Start of Dataset records

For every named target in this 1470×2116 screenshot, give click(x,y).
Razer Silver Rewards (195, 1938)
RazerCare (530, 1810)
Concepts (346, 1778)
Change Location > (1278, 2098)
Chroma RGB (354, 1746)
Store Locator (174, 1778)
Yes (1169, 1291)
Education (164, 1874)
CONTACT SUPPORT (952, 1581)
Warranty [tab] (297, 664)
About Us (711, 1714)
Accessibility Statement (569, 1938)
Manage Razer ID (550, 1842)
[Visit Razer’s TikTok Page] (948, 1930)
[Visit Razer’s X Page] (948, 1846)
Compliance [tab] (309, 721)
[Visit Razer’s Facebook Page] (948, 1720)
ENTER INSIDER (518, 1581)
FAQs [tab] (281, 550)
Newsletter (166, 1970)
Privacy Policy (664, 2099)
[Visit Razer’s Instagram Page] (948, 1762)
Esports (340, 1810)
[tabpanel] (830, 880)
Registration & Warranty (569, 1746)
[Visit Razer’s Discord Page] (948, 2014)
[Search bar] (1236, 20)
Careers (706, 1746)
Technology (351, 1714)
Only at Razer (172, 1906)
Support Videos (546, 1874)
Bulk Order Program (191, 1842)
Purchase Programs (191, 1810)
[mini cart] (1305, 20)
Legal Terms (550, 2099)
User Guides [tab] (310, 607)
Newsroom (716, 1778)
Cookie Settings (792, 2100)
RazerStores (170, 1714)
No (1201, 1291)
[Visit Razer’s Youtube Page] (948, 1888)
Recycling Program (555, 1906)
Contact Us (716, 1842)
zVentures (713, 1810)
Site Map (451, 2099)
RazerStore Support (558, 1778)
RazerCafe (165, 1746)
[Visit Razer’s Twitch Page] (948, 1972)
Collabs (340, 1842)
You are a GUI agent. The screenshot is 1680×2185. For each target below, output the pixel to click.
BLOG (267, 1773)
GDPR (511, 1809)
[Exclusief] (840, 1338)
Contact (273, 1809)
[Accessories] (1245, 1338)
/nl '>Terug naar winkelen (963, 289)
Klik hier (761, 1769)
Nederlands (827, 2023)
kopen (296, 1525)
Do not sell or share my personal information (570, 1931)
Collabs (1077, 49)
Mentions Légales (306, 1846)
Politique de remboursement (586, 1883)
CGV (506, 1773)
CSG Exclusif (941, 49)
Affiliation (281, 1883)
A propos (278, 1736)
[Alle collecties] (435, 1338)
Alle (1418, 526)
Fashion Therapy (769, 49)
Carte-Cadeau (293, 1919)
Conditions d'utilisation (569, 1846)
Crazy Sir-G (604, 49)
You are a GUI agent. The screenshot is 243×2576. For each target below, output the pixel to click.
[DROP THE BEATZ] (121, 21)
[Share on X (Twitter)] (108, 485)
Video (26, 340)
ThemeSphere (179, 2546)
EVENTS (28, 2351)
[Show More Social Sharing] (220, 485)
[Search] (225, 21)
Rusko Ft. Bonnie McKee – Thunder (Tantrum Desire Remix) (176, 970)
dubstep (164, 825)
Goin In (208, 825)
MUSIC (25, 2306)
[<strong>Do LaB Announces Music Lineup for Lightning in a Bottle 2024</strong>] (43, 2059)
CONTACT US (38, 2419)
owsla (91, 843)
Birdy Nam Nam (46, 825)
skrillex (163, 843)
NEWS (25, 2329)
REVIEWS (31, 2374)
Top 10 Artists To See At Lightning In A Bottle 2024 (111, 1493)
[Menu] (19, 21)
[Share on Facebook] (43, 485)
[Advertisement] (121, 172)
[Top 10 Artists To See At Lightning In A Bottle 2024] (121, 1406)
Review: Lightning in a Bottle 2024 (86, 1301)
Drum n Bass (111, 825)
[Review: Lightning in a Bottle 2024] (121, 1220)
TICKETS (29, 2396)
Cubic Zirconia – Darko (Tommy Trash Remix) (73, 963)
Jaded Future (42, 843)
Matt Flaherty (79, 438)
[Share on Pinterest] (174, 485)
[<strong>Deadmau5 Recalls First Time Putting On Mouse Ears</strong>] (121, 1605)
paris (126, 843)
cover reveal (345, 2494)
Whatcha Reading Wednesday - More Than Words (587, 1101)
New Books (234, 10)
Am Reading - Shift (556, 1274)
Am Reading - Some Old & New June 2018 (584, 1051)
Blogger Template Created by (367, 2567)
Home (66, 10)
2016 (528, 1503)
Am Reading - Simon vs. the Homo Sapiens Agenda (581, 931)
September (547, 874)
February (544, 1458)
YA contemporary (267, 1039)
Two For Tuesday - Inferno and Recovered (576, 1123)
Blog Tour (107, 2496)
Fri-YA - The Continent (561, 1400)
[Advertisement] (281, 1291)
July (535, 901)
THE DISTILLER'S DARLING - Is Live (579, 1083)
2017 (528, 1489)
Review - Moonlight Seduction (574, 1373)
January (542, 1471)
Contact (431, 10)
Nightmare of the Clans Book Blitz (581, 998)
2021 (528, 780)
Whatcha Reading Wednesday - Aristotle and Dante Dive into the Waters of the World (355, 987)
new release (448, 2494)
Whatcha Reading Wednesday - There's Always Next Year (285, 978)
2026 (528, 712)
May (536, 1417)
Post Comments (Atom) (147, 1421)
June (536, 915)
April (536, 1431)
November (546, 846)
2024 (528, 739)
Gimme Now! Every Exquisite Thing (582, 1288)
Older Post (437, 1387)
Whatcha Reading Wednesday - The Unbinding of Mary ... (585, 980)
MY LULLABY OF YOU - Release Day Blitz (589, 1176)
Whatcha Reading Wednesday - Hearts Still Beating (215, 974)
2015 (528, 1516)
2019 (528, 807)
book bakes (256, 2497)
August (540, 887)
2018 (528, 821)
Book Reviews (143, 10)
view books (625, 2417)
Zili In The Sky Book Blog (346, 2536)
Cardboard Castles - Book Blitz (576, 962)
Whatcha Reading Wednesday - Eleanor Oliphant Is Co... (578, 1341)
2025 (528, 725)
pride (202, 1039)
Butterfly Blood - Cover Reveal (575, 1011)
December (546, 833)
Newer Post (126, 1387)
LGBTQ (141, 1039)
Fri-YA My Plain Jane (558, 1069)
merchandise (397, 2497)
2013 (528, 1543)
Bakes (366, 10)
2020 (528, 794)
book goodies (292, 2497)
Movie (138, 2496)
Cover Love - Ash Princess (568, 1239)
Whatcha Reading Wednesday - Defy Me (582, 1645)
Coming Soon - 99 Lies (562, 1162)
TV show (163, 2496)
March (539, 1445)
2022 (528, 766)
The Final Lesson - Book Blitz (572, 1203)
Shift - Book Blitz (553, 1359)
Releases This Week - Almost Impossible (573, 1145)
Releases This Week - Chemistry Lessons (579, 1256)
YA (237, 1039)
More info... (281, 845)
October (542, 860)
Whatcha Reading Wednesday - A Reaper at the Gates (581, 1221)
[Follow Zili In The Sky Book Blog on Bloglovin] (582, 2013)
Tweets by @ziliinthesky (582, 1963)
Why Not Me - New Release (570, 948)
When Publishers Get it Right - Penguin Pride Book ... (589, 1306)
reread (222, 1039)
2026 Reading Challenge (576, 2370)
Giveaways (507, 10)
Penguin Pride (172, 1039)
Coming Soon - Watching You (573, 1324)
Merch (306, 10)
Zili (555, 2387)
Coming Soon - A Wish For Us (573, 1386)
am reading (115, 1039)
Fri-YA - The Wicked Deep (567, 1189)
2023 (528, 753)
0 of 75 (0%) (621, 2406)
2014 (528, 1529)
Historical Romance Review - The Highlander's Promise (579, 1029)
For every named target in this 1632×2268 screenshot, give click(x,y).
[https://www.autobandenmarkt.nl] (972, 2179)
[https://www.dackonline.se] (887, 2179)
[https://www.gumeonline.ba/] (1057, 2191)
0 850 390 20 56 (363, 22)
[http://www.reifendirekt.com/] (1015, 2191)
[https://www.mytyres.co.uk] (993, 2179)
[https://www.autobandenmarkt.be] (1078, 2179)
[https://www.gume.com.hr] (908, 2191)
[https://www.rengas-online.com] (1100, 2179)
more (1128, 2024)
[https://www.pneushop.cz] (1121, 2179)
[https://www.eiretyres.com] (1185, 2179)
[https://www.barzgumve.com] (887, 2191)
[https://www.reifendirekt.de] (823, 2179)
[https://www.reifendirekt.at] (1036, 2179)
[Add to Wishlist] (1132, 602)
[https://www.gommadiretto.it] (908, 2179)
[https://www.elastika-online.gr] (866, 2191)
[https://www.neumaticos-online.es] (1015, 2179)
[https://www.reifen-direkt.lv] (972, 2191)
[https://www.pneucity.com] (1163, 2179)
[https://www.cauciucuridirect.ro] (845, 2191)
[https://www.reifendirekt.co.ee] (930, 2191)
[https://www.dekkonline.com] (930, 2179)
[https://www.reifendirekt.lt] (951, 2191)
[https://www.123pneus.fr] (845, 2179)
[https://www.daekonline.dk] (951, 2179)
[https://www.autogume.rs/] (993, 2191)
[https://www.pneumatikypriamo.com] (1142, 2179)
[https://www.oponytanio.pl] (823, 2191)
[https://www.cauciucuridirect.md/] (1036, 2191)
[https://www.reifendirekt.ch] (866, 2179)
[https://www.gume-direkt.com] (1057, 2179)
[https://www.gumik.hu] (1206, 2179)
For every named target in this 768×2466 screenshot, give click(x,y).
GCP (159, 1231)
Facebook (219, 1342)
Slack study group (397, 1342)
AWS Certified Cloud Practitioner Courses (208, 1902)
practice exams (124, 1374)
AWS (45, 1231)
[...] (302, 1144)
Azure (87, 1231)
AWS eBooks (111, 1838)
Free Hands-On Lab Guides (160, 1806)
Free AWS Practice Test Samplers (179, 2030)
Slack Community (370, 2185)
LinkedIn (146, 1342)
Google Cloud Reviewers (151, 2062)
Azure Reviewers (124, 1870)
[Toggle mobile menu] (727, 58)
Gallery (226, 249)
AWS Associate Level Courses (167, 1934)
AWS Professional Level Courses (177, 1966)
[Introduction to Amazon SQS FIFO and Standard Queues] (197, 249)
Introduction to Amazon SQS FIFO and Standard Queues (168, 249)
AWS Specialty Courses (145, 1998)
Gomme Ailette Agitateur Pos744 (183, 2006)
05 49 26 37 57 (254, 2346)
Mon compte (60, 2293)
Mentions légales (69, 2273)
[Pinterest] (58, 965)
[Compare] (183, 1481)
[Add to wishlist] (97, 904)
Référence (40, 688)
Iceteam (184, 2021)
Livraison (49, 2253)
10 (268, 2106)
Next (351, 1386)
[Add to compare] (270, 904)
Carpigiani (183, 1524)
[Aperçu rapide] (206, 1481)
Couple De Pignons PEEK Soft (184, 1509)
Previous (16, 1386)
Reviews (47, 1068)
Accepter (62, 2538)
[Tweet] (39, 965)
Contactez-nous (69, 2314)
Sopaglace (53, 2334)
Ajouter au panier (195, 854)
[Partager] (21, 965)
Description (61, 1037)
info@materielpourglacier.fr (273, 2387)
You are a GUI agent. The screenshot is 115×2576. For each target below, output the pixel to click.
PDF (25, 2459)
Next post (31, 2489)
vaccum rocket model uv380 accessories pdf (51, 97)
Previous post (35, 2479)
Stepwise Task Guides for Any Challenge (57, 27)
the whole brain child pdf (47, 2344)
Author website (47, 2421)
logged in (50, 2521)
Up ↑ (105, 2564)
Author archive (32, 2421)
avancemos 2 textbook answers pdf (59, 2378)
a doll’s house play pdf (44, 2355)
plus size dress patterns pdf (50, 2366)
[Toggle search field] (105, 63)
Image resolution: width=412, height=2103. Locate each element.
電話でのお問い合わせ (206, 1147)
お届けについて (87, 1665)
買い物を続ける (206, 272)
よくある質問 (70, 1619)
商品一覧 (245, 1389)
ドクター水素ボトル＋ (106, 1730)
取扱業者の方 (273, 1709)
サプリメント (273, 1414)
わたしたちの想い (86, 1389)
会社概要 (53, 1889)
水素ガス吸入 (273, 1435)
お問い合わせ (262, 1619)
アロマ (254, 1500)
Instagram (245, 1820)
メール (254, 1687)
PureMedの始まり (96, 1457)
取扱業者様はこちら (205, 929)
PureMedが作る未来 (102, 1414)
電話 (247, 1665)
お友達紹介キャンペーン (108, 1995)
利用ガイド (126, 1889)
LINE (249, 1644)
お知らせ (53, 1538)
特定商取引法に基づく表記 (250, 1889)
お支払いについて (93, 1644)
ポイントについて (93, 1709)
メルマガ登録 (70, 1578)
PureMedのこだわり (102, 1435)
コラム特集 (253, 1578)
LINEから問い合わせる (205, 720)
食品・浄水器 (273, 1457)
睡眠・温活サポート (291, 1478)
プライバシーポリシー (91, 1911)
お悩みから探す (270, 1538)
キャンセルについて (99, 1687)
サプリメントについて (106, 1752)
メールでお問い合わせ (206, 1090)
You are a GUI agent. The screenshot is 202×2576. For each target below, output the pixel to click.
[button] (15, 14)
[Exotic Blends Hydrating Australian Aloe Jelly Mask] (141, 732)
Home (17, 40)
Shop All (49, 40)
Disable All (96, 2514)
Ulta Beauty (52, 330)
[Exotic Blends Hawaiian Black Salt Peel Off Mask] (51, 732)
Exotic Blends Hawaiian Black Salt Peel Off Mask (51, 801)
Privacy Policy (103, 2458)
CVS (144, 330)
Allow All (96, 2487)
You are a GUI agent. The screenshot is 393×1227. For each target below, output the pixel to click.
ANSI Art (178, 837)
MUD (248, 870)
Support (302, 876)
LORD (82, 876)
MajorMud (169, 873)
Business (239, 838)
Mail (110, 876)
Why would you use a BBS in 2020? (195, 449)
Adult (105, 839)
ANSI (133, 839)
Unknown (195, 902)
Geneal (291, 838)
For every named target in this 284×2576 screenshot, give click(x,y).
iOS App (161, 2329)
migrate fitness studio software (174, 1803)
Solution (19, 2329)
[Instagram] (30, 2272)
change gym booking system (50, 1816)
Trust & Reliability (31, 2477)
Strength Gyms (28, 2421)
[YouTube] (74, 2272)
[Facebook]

End of Dataset records

What this task involves:
Using the records above, output exactly the lines from the first through the line that contains "[Visit Razer’s X Page] (948, 1846)", with both of those included.

Task response:
For every named target in this 1470×2116 screenshot, give click(x,y).
Razer Silver Rewards (195, 1938)
RazerCare (530, 1810)
Concepts (346, 1778)
Change Location > (1278, 2098)
Chroma RGB (354, 1746)
Store Locator (174, 1778)
Yes (1169, 1291)
Education (164, 1874)
CONTACT SUPPORT (952, 1581)
Warranty [tab] (297, 664)
About Us (711, 1714)
Accessibility Statement (569, 1938)
Manage Razer ID (550, 1842)
[Visit Razer’s TikTok Page] (948, 1930)
[Visit Razer’s X Page] (948, 1846)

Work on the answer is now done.